* [What needs to be done] In the lines from the one containing "The width and" through the end of the entries, inclusive, switch "screenshot" to "image" and reproduce those lines with nothing else changed. Leave the pictures out of your answer.

— Start of Records for this exercise —

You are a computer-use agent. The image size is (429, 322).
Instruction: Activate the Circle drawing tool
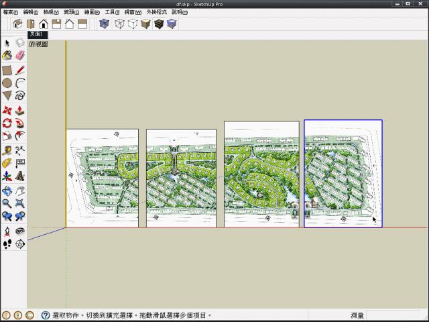click(7, 83)
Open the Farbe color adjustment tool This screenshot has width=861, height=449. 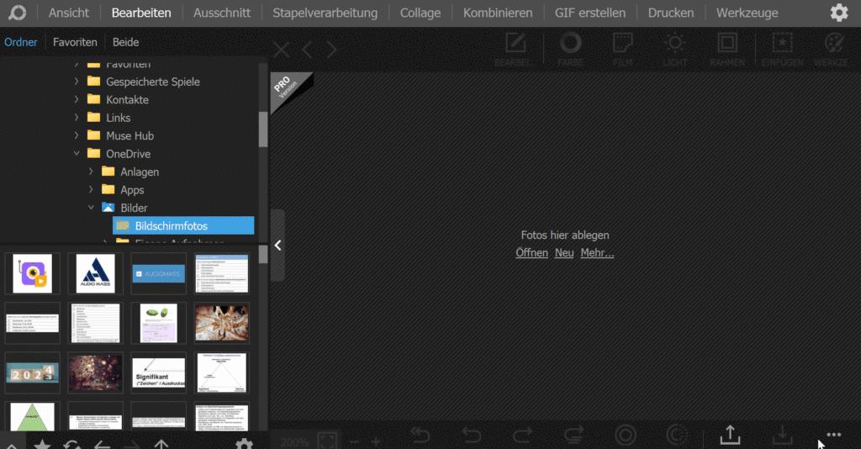[x=570, y=47]
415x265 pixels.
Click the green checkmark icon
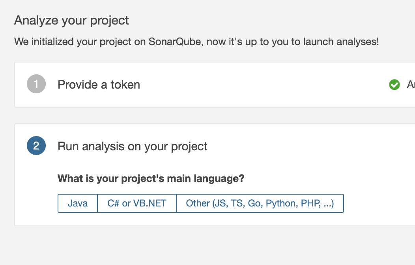click(394, 85)
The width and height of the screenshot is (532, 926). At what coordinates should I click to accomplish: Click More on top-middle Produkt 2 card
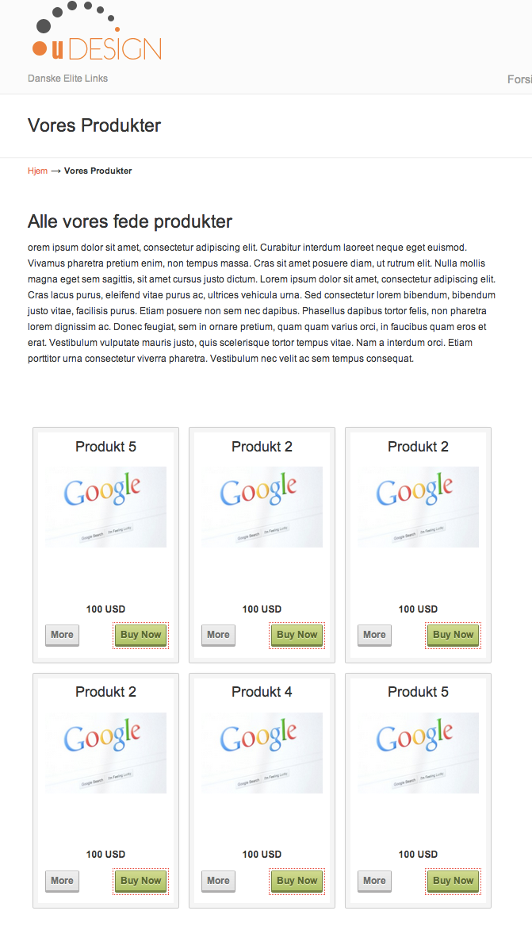[218, 635]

— End of Records for this exercise —

* [Written reply]
The width and height of the image is (532, 926). At what coordinates should I click to accomplish: Click More on top-middle Produkt 2 card
[218, 635]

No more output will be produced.